К старости он уверовал в первозданную питательность «сырых продуктов», дома сам готовил себе кормежку из тертой моркови, лука, репы и даже сырого картофеля и уписывал это крошево за обе щеки, поучая жену: — Если вам так хочется — ешьте себе на погибель отбивные, устриц, индюшек, только не суйте эту отраву мне. Увольте, сэр! Ни за что на свете!
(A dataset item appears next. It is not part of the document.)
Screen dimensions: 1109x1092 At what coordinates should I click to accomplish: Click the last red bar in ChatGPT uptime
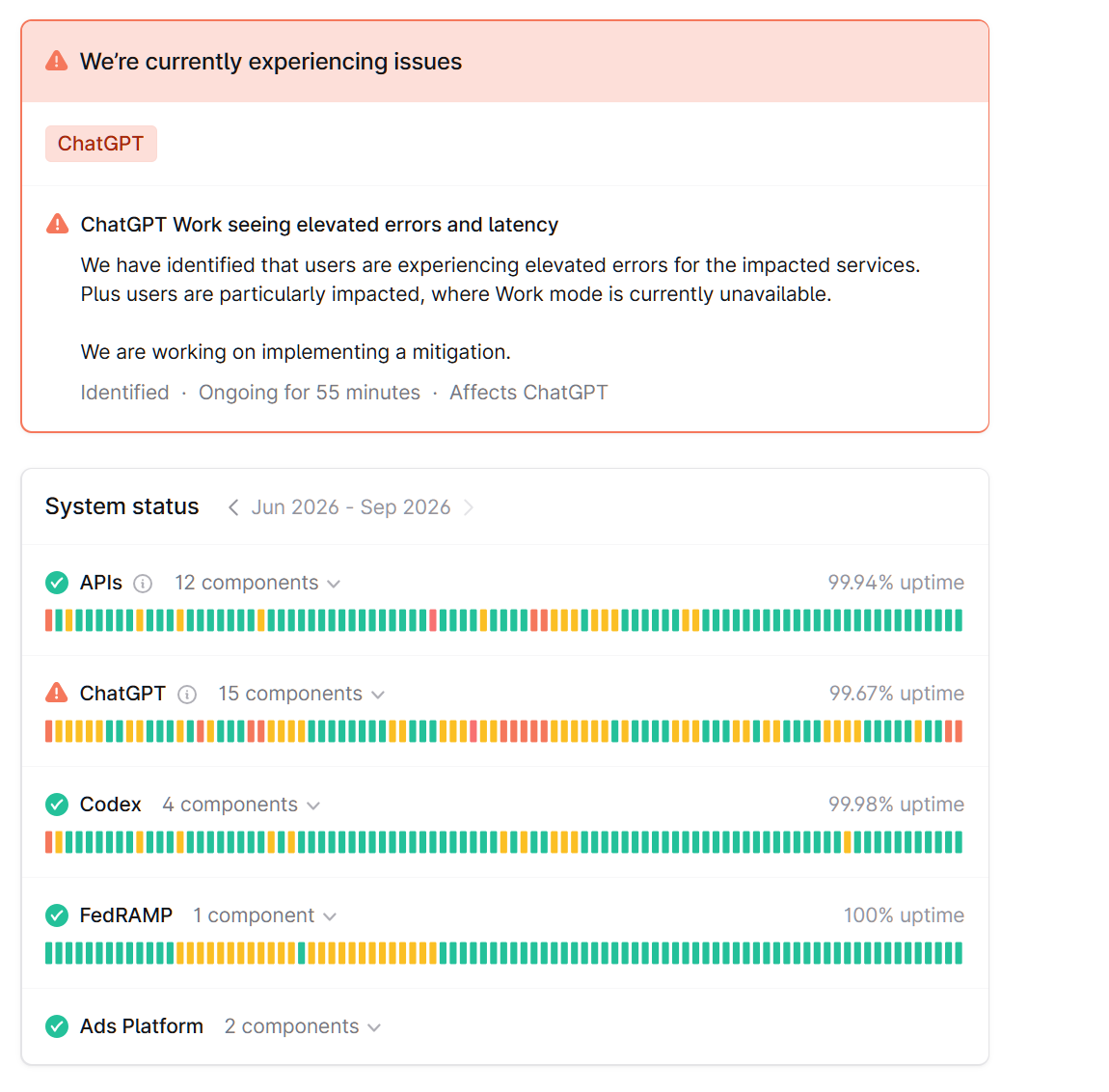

Собственный желудок мне дороже. — Обращение «вам» предназначалось, видимо, человечеству, а не конкретному адресату, поскольку ничто не мешало этой женщине жить вечно, если воздержание от «отбивных, устриц и индюшек» сулило долголетие.
Также с проблемой одежды, с укрытием бренной плоти, когда бостонская зима начинала покусывать, — он и тут оригинальничал: — Пальто! Ни за что на свете! Задаром не надо! От них только зараза, простуда и пневмония. Я тридцать лет хожу без пальто и за все это время не знал — да что там! не догадывался, — что такое простуда! — каковое утверждение грешило против истины, поскольку он сам в продолжение зимы по меньшей мере дважды, если не трижды жаловался на простуду, кляня ненавистный, коварный, богом проклятый бостонский климат, гаже которого нет на всем свете.
И тоже с прачечными, если о них заходила речь, — он с усмешкой объявлял, что не допустит, чтобы на его рубашки и воротнички «грязный тип плевал и харкал». — Вот именно! — ликовал он, подбрасывая новую гадость бурлящему воображению. — Именно! И еще втирал бы утюгом, чтоб вы потом ходили оплеванный (хм-хм!), — и он морщил лицо, кривил гуттаперчевую губу и пускал через ноздри довольный, торжествующий смех.